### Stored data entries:

════════════════════

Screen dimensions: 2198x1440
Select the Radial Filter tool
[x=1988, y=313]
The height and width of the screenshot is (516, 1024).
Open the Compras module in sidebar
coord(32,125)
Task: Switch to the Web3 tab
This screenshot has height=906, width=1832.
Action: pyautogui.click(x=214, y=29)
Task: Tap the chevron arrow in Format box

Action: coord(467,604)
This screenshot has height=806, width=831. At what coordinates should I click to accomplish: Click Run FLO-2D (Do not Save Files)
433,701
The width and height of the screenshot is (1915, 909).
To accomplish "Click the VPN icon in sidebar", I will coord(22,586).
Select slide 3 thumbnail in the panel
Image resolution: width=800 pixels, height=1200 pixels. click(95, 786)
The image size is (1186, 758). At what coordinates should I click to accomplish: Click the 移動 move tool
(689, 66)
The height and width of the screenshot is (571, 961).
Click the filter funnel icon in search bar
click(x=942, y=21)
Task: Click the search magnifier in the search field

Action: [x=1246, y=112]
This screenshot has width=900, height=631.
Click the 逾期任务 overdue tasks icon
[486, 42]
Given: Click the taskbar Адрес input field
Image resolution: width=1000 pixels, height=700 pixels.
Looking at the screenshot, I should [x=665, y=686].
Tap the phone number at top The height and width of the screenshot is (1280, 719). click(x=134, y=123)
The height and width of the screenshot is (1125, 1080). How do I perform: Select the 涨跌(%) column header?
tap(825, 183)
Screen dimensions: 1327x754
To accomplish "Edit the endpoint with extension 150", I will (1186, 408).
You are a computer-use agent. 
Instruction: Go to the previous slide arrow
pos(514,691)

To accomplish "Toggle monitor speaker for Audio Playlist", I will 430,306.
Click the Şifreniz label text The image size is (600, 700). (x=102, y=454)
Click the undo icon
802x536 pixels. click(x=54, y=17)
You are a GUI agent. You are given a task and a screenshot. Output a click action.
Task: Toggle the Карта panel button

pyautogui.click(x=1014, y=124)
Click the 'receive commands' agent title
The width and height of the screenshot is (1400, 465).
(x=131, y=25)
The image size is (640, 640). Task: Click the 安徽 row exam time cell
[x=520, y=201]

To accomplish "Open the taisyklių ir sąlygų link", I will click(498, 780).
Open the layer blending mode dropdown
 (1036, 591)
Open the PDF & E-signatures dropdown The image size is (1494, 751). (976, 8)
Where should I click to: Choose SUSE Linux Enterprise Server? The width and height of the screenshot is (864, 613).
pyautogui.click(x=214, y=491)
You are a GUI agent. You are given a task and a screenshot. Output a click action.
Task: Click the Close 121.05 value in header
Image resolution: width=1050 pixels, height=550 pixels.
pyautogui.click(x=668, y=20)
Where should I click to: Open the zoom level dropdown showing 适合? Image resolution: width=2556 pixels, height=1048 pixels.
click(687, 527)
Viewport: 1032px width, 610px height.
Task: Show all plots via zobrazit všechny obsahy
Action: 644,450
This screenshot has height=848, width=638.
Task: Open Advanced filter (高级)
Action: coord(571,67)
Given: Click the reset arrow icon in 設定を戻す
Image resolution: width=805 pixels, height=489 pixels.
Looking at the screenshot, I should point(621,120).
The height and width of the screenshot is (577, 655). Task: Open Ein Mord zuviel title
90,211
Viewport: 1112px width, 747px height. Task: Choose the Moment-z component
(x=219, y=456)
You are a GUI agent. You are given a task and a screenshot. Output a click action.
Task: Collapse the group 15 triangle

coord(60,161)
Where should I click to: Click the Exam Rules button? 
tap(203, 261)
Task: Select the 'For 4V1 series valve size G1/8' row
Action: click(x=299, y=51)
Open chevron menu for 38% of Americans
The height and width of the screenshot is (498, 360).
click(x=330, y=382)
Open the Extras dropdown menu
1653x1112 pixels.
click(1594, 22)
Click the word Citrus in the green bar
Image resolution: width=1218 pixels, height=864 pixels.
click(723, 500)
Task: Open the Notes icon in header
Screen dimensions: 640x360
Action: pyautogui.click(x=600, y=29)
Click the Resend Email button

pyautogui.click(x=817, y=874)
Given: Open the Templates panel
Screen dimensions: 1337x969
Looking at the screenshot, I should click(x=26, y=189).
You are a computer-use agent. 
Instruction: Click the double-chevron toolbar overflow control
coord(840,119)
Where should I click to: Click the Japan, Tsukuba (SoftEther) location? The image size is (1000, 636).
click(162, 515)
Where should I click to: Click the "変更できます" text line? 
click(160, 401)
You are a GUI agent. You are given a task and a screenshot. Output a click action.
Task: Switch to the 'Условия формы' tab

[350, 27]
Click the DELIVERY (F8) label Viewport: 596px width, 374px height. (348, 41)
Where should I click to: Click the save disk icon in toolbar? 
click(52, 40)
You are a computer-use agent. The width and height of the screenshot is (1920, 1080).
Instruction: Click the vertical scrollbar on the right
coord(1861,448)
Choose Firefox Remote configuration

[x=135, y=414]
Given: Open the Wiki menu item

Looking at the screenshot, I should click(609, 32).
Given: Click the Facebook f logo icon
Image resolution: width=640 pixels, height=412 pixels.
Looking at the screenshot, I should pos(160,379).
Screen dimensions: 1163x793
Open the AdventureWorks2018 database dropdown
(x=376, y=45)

════════════════════

### Problem to solve:
Retype exactly the lines above, from the one with "Given: Click the taskbar Адрес input field" through the one with "Screen dimensions: 1327x754", inclusive.

### Exercise response:
Given: Click the taskbar Адрес input field
Image resolution: width=1000 pixels, height=700 pixels.
Looking at the screenshot, I should [x=665, y=686].
Tap the phone number at top The height and width of the screenshot is (1280, 719). click(x=134, y=123)
The height and width of the screenshot is (1125, 1080). How do I perform: Select the 涨跌(%) column header?
tap(825, 183)
Screen dimensions: 1327x754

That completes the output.